On August 10, 2004, the RTC issued an Order granting the Motion to Amend and Supplement Complaint, and declared petitioners’ Motion to Refer the Case to the RHO-NCIP and Motion to Dismiss moot and academic as a consequence of the grant of the said motion to amend and supplement complaint.
On August 17, 2004, petitioners filed a Manifestation praying for an ocular inspection of the disputed land to determine the last, actual, peaceable, uncontested status of the area.
On August 25, 2004, petitioners filed another Motion to Refer the Case to the RHO-NCIP and Motion to Dismiss the Amended Complaint.
On September 14, 2004, respondents filed their Opposition and Motion for Judgment by Default.
On February 14, 2005, the RTC issued an Order resolving all pending incidents before it in favor of the respondent.
On April 12, 2005, petitioners filed before the Court of Appeals a Petition for Certiorari and Prohibition with Prayer for Preliminary Injunction and Issuance of a Temporary Restraining Order.
On August 17, 2006, the CA rendered a Decision affirming the RTC’s February 14, 2005 Order, which in turn denied the referral of the case to the NCIP.
On July 4, 2007, the CA denied petitioners’ motion for reconsideration of its August 17, 2006 Decision.
Hence, this appeal on certiorari raising the following issues:
Whether the RTC has Primary Jurisdiction over the instant case and not the National Commission of Indigenous People.
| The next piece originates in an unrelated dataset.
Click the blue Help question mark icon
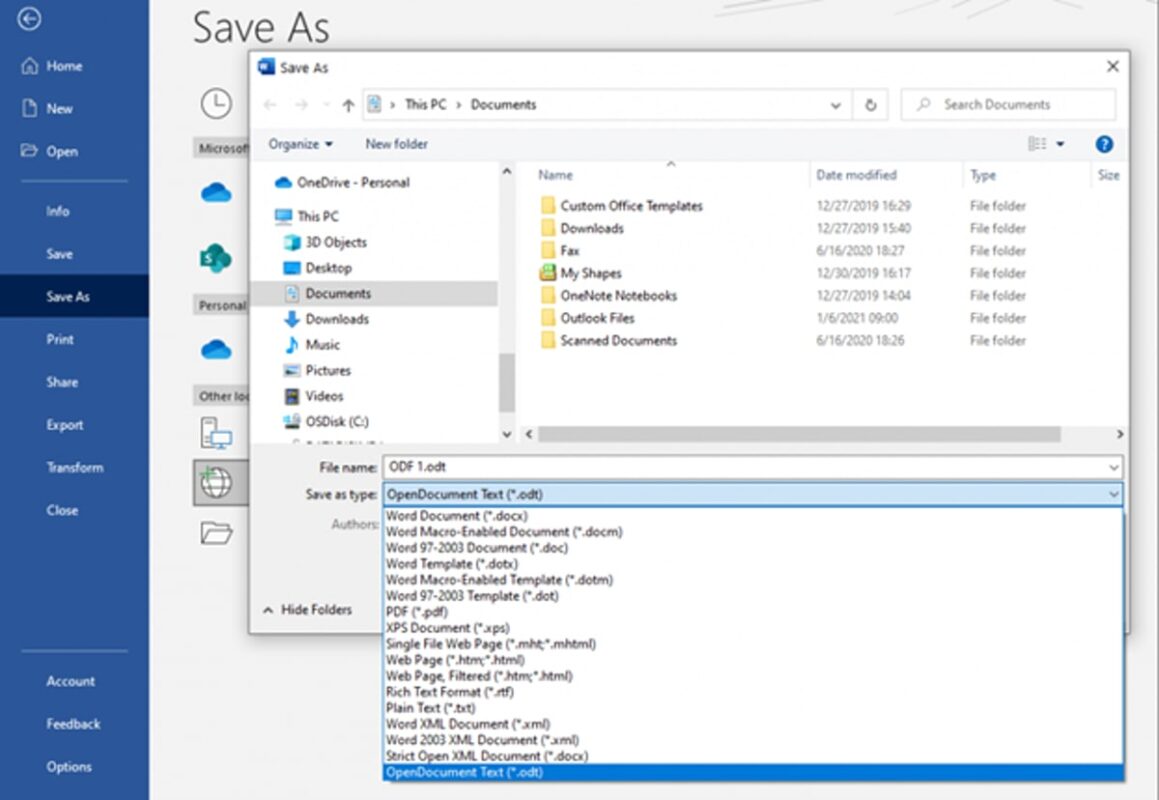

Yes, jurisdiction over the subject matter of a case is conferred by law and determined by the allegations in the complaint which comprise a concise statement of the ultimate facts constituting the plaintiff’s cause of action. The nature of an action, as well as which court or body has jurisdiction over it, is determined based on the allegations contained in the complaint of the plaintiff, irrespective of whether or not the plaintiff is entitled to recover upon all or some of the claims asserted therein. The averments in the complaint and the character of the relief sought are the ones to be consulted. Once vested by the allegations in the complaint, jurisdiction also remains vested irrespective of whether or not the plaintiff is entitled to recover upon all or some of the claims asserted therein.